** Opening RECORDS FOR THIS EXERCISE block **

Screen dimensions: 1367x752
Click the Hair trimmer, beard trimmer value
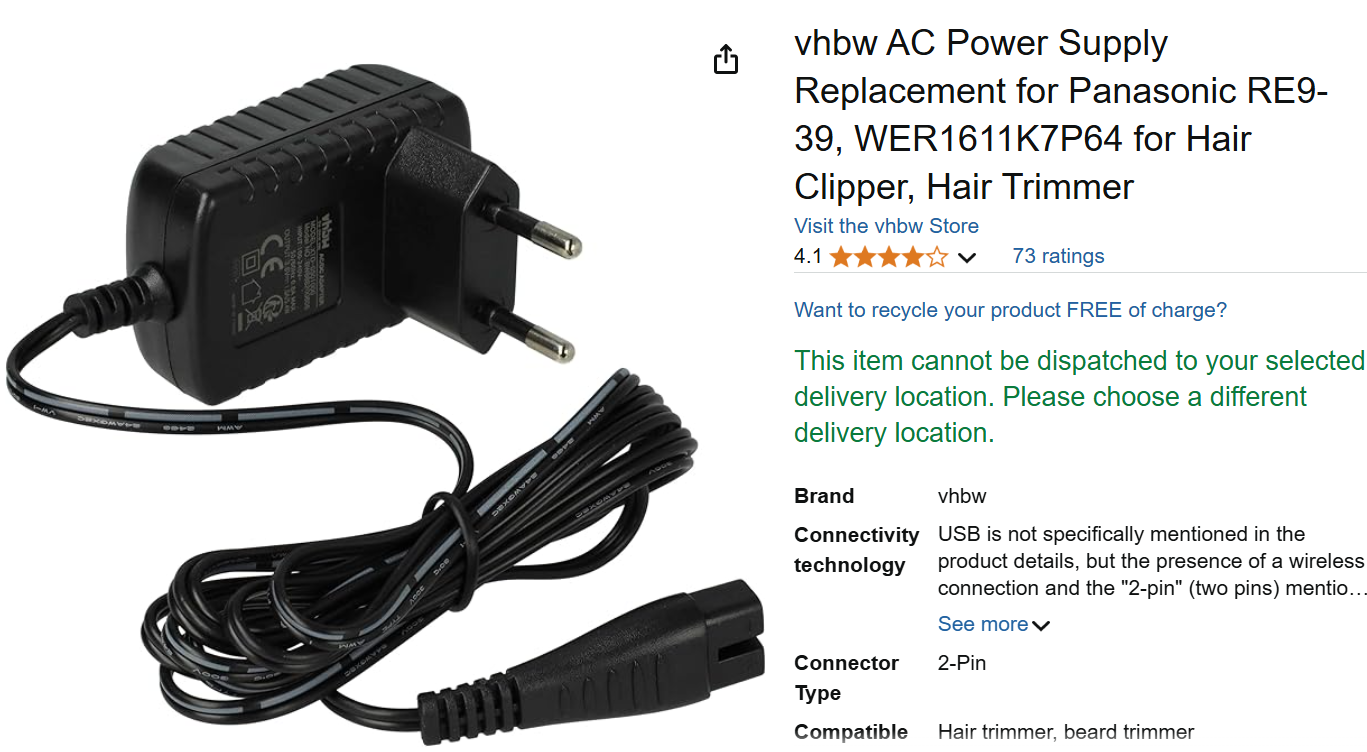pos(1066,732)
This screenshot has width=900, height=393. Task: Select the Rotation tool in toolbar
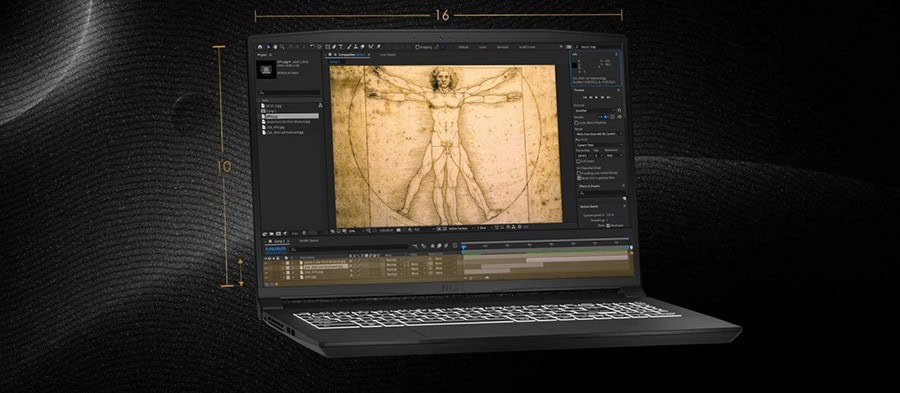point(313,46)
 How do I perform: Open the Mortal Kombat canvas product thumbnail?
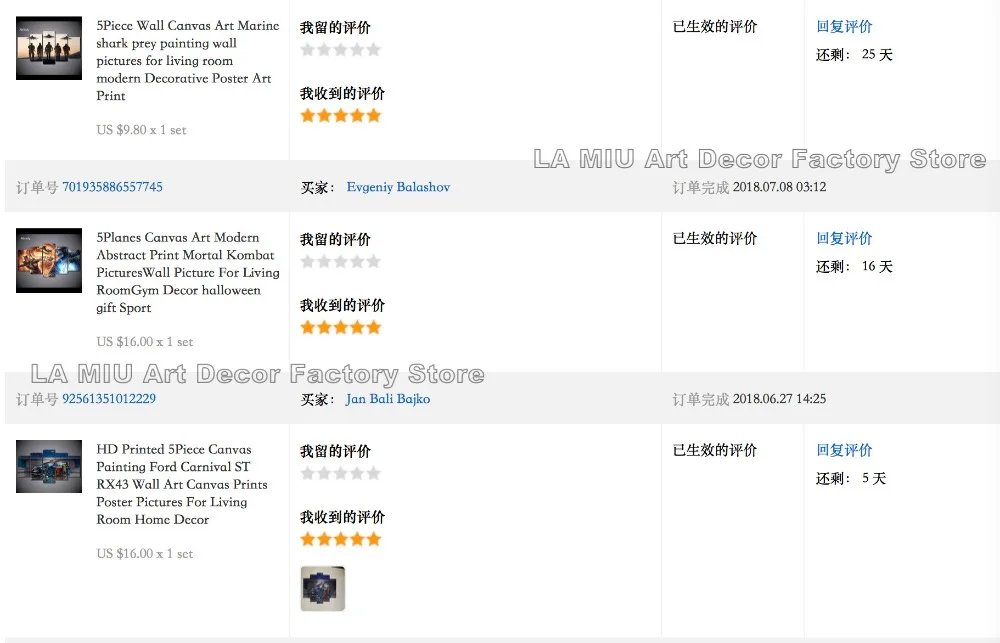point(49,260)

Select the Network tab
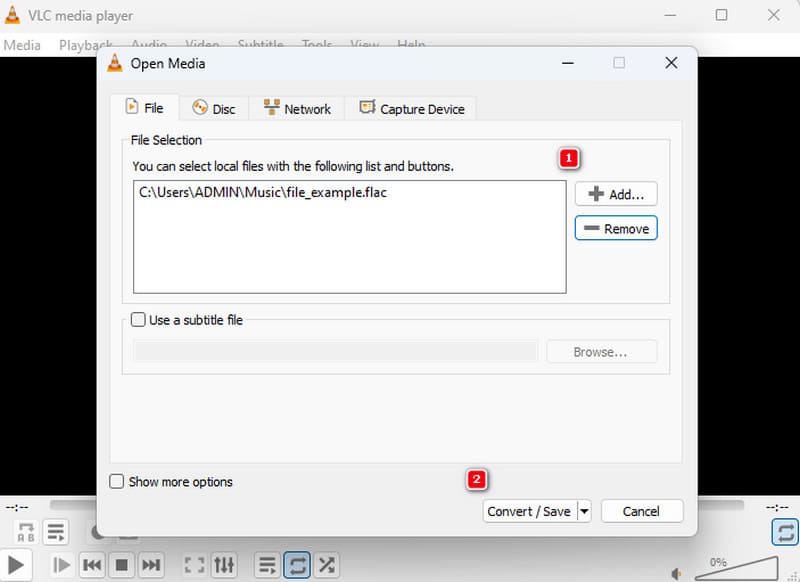click(296, 108)
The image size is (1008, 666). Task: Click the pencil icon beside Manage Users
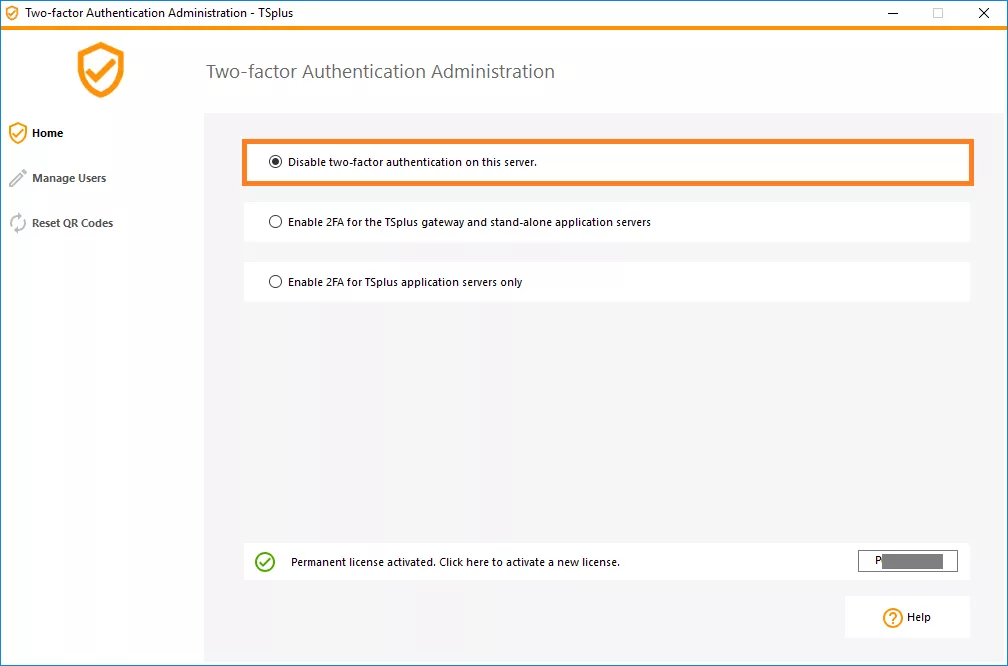(17, 177)
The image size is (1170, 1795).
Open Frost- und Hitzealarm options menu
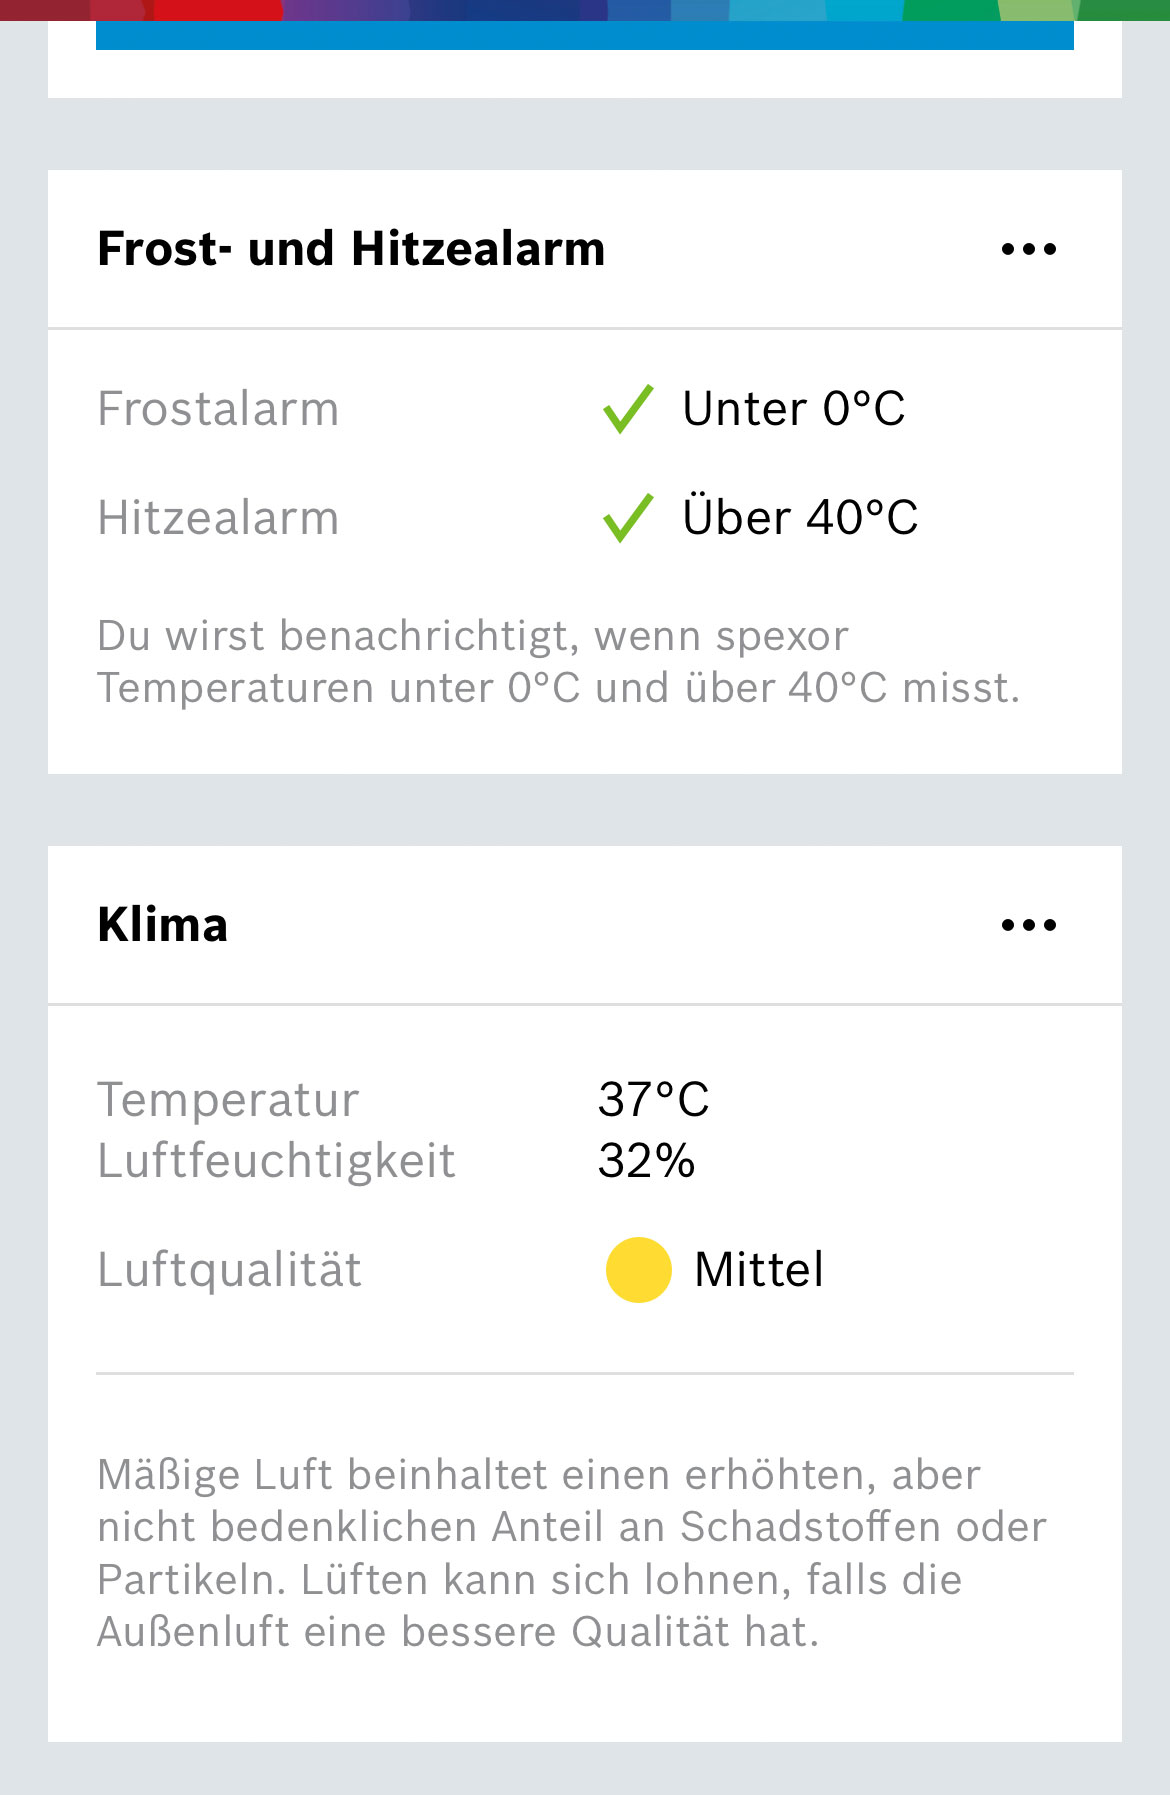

** Closing RECORDS FOR THIS EXERCISE block **

ASSIGNED TASK:
The lines to repeat start at the one holding "How do I perform: Open" and run through the last line of the records above; write them out exactly, both ends included, but not the pictures.

REPLY:
 How do I perform: Open the Mortal Kombat canvas product thumbnail?
point(49,260)

Select the Network tab
click(296, 108)
The image size is (1008, 666). Task: Click the pencil icon beside Manage Users
(17, 177)
The image size is (1170, 1795).
Open Frost- und Hitzealarm options menu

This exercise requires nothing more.